Governor’s Race 2006:  Tax Issue


Yesterday (Labor Day) morning Barbara Anderson, CLT’s executive director, joined Kerry Healey, Reed Hillman, and their cheering supporters at a ballpark in Marlborough while the two candidates signed a very large version of the Taxpayer Protection Pledge, which states: I (Kerry Healey, Reed Hillman), pledge to the taxpayers of the Commonwealth of Massachusetts that I will oppose and veto any and all efforts to increase taxes.

Good news for laboring people, for whom a tax increase is a pay cut.

The Republican candidates have also supported the income tax rollback from the beginning, helping with the winning ballot campaign in 2000 – the same year that Chris Gabrieli contributed thousands of dollars to its opponents. Now, running for Governor, with polls showing that Democrat primary voters support the rollback, Gabrieli has a plan: the 1989 promise, and the 2000 voter mandate, can be honored when the moon is in the 7th house and Jupiter collides with Mars in a month with an R in it.

The Legislature passed the "temporary" income tax hike in 1989 – seventeen years ago.

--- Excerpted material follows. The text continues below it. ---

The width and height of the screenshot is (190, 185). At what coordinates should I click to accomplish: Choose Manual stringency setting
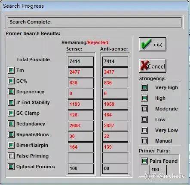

Voters passed a three-year rollback in 2000, which the Legislature froze, "temporarily," in 2002. Tom Reilly opposed the rollback until he began running for Governor, then converted to a tax-cutter. Halle-lovin’-lujah.

Giving credit where it’s due, at least Deval Patrick is honest: no matter who promised what, no matter what the voters mandated six years ago, he is not going to support rolling the income tax rate back to its traditional 5 percent. He claims he is worried about property taxes.

So, as always, are we. Cities and towns spend their record amount of local aid, increase their fixed costs and liabilities, then beg for overrides to maintain the higher levels of spending. Meanwhile, high taxes hurt the state economy and in a recession, businesses pay less and homeowners pay more of the property tax share.

We don’t know which is more annoying, Reilly’s sudden and unbelievable conversion, or Gabrieli’s pie in the sky, never gonna happen "plan." And the Taxpayer Protection Pledge is not a gimmick, Deval. It’s a message sent by candidates to the Legislature: don’t spend the state into another fiscal crisis. Control yourselves, set priorities, do systemic reforms – because in the next recession, you’ll need a two-thirds rollcall vote to override the governor’s veto of the new taxes that would be an easy way out at taxpayers’ expense.